28/10/2013

Les Français moins riches que les Britanniques

Les agents immobiliers voient des Anglais partout ! Ces derniers achètent en effet des maisons de campagne dans de nombreuses provinces françaises. Et ce n'est pas un hasard. L'étude publiée cette semaine par l'Observatoire de l'épargne européenne (OEE), montre qu'ils en ont les moyens. Plus que les Français en tout cas. «Les Britanniques sont plus riches et les Espagnols plus pauvres que les autres» résume David Davydoff, directeur de l'Observatoire de l'épargne européenne.


En 2012, le patrimoine financier des ménages représentait ainsi 43 581 euros en France, contre 75 812 au Royaume-Uni et 30 916 euros en Espagne (voir tableau). Un Britannique pesait donc de ce point de vue 2,4 fois plus qu'un Espagnol et 1,7 fois de plus qu'un Français !


L'Observatoire a aussi regardé à la loupe la manière dont cette épargne évolue dans les principaux pays européens. Et les comportements diffèrent selon le côté de la frontière où on se situe. «Malgré la baisse des taux en 2003, les ménages ont renforcé leurs avoirs sans risque en Espagne et en France» indique David Davydoff. La France est le seul pays dans lequel c'est surtout l'épargne courte qui augmente. «Les dépôts à plus de deux ans n'augmentent que de 1,9% en 2012 en France contre 7,1% dans la zone euro», relève l'étude.

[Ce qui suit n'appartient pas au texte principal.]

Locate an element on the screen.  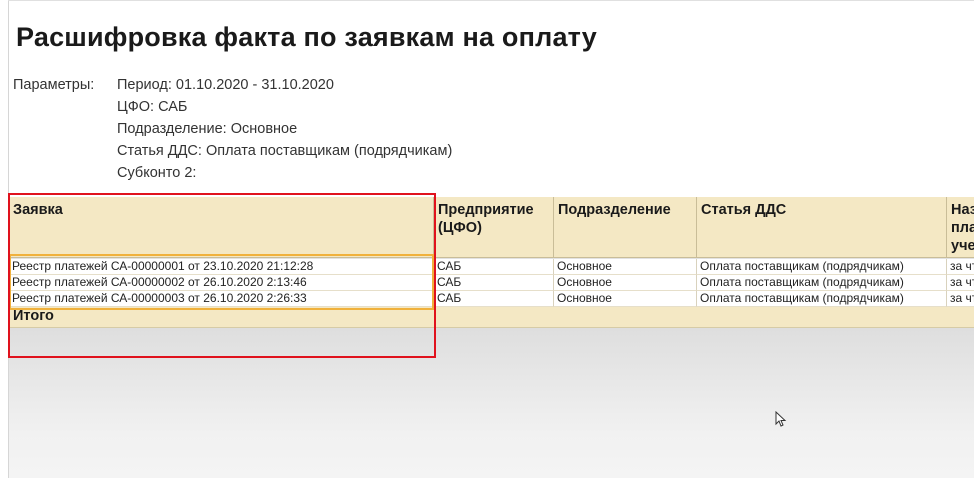
column-header-purpose: Наз пла уче is located at coordinates (960, 228).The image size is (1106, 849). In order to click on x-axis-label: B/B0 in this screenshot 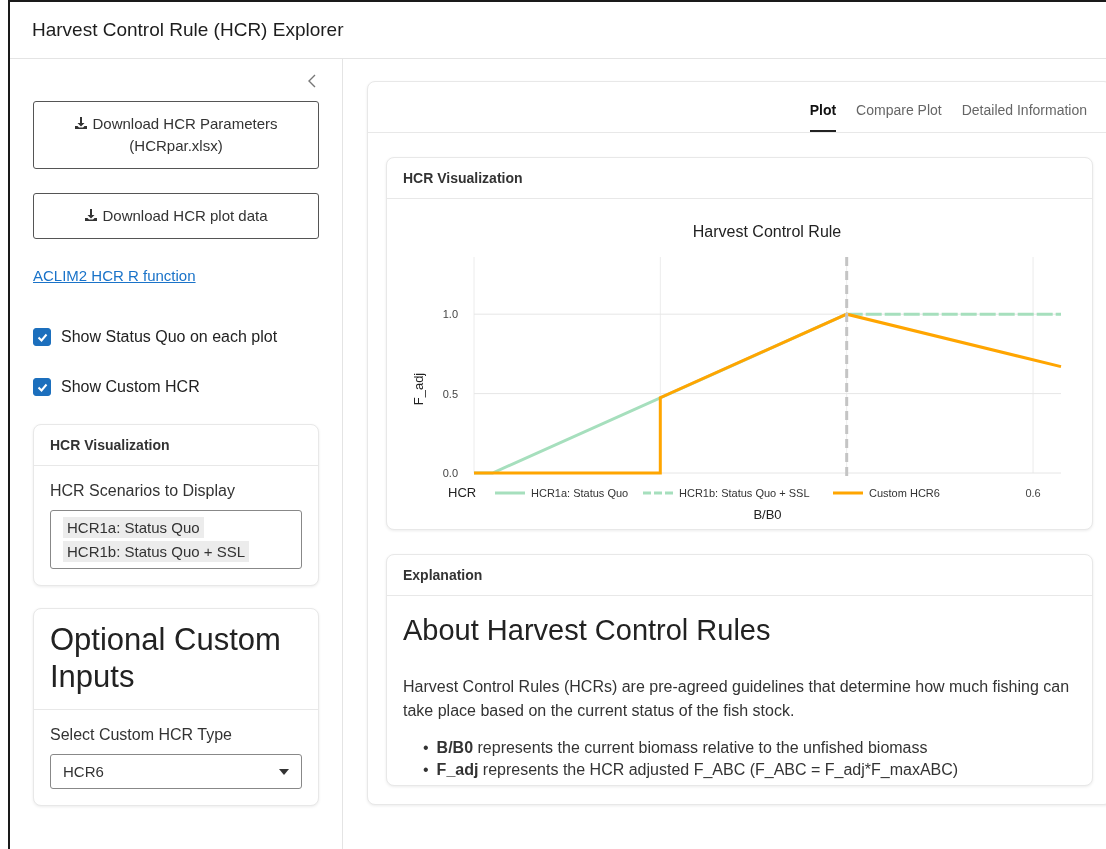, I will do `click(768, 514)`.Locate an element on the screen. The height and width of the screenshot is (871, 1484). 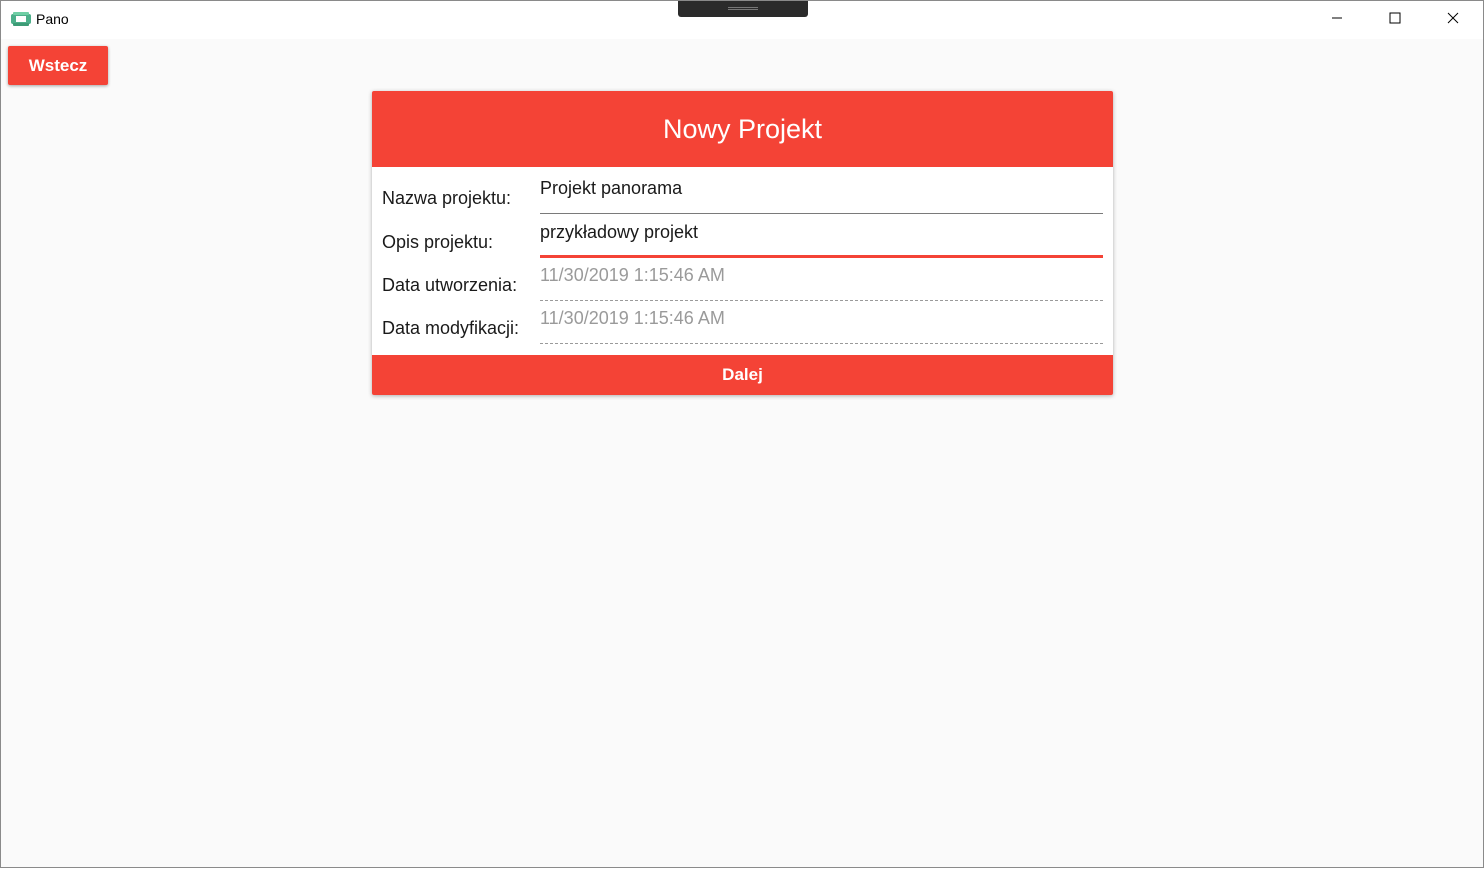
created-date-field: 11/30/2019 1:15:46 AM is located at coordinates (822, 278).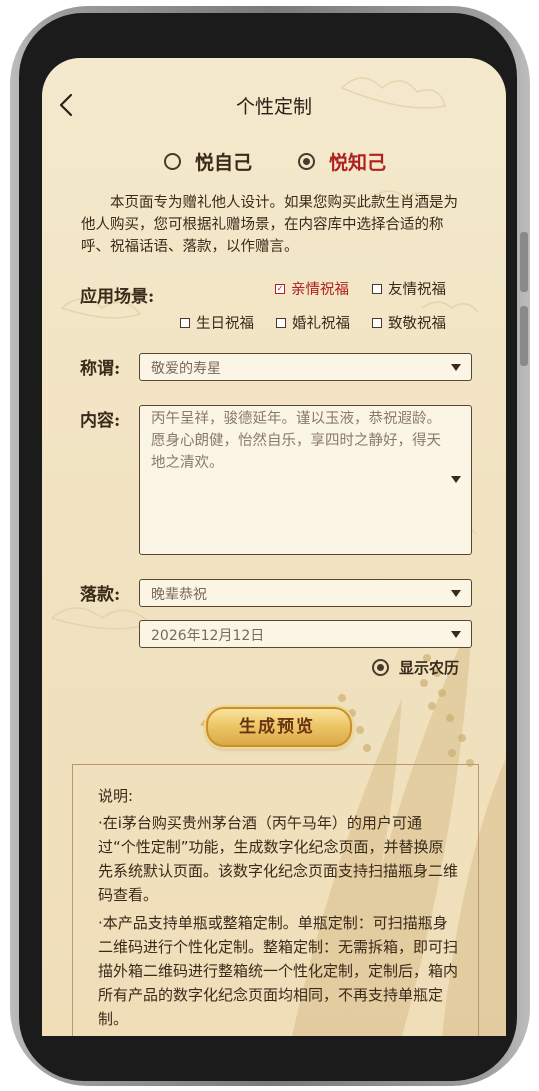  What do you see at coordinates (280, 288) in the screenshot?
I see `checkbox-checked-icon: ✓` at bounding box center [280, 288].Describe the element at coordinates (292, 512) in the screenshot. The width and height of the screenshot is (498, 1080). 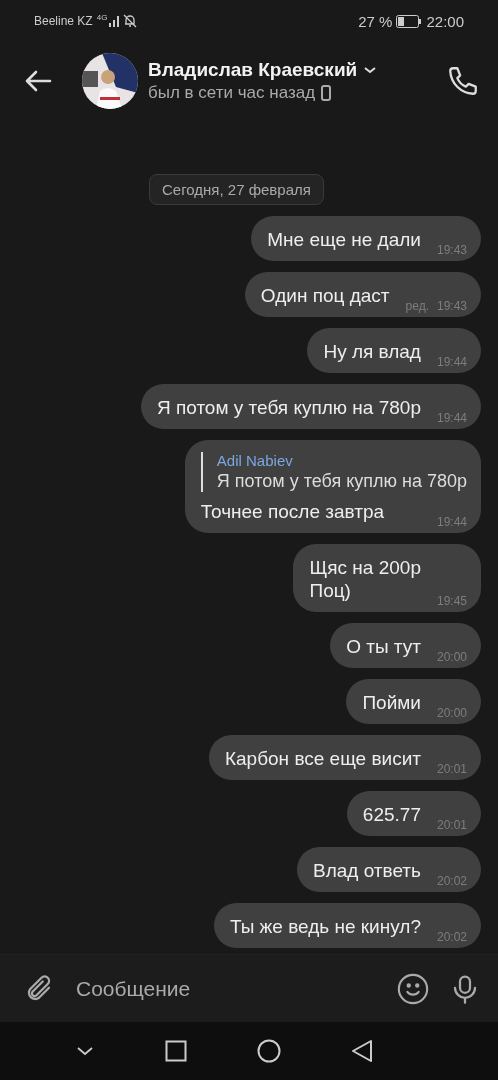
I see `message-text: Точнее после завтра` at that location.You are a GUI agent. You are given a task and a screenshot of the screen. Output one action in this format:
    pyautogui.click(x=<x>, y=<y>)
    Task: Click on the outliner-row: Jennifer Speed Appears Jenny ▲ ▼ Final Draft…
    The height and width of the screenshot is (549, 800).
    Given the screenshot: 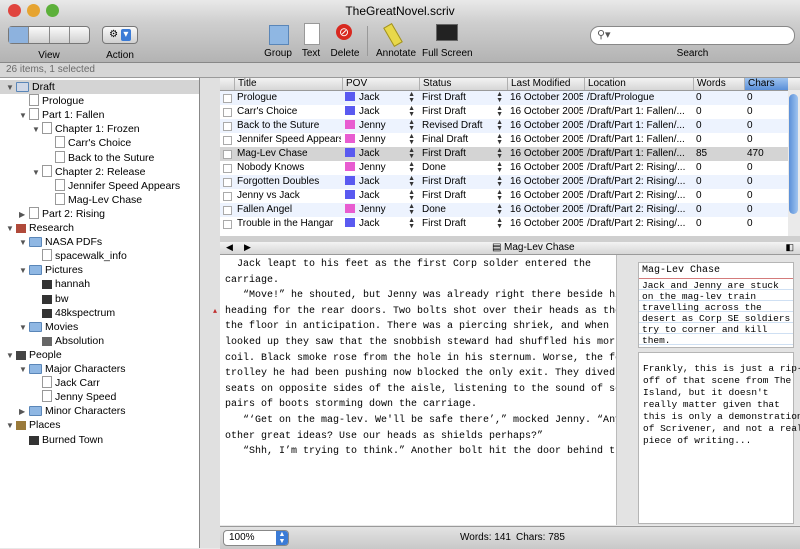 What is the action you would take?
    pyautogui.click(x=504, y=140)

Globalement, en 2012, les Français ont été plus attentistes que leurs voisins : ils ont accru de 3,1% les dépôts auprès des banques (hors comptes à vue) alors que les Anglais diminuaient les leurs de 2,7%. Et les premiers mois de 2013 sont de la même veine : les dépôts à terme ont augmenté de 3,4% au premier trimestre dans la zone euro, mais de 5,6% en France et de plus de 12% en Espagne.

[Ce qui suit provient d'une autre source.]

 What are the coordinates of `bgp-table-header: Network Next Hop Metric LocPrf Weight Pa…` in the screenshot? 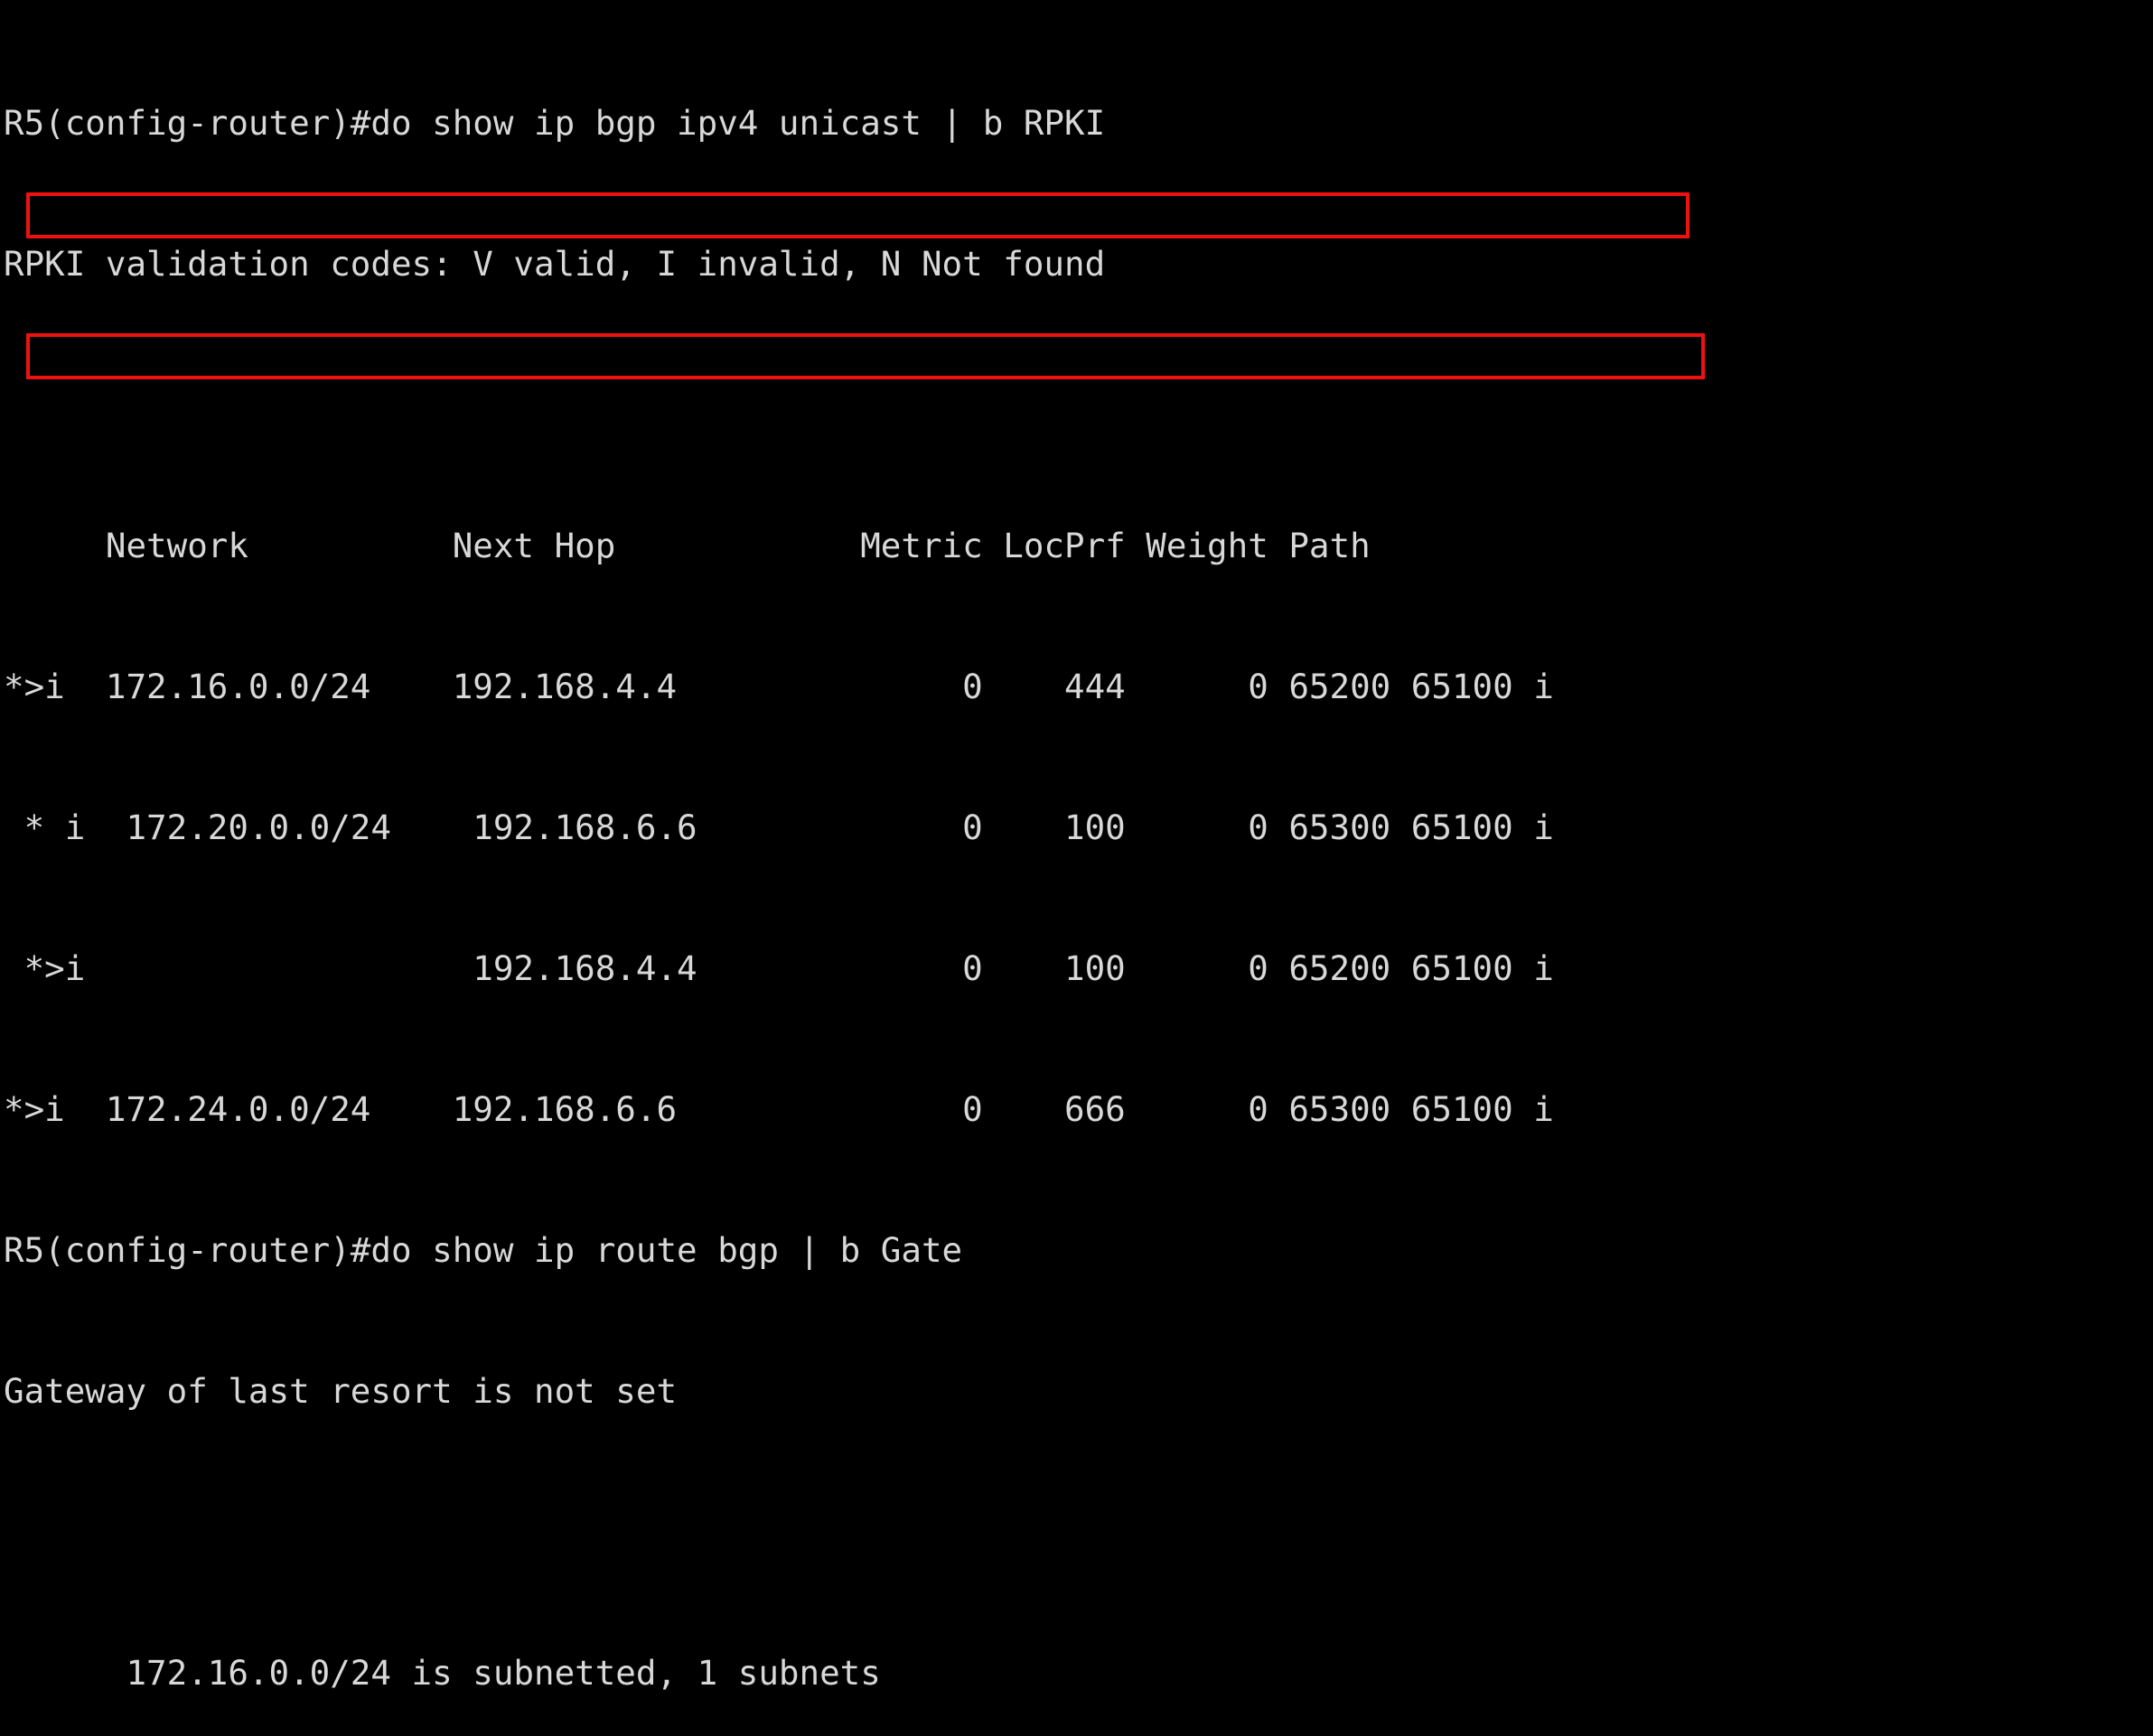 It's located at (688, 546).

Cette prudence se reflète aussi dans l'appétit manifesté pour les actions. «Le capital accumulé par les Britanniques est largement investi en actions, donc beaucoup plus exposé à la conjoncture financière que celui des Européens continentaux», indique David Davydoff. Plus habitués à la Bourse ? Les Britanniques achètent quand le marché est bas et vendent quand il est haut... règle de base d'une gestion saine. Mais, fait inquiétant, selon cette étude, les Allemands font l'inverse ! Quant aux Français, aux Italiens et aux Espagnols, ils «accumulent», achètent petit à petit, mais à dose homéopathique.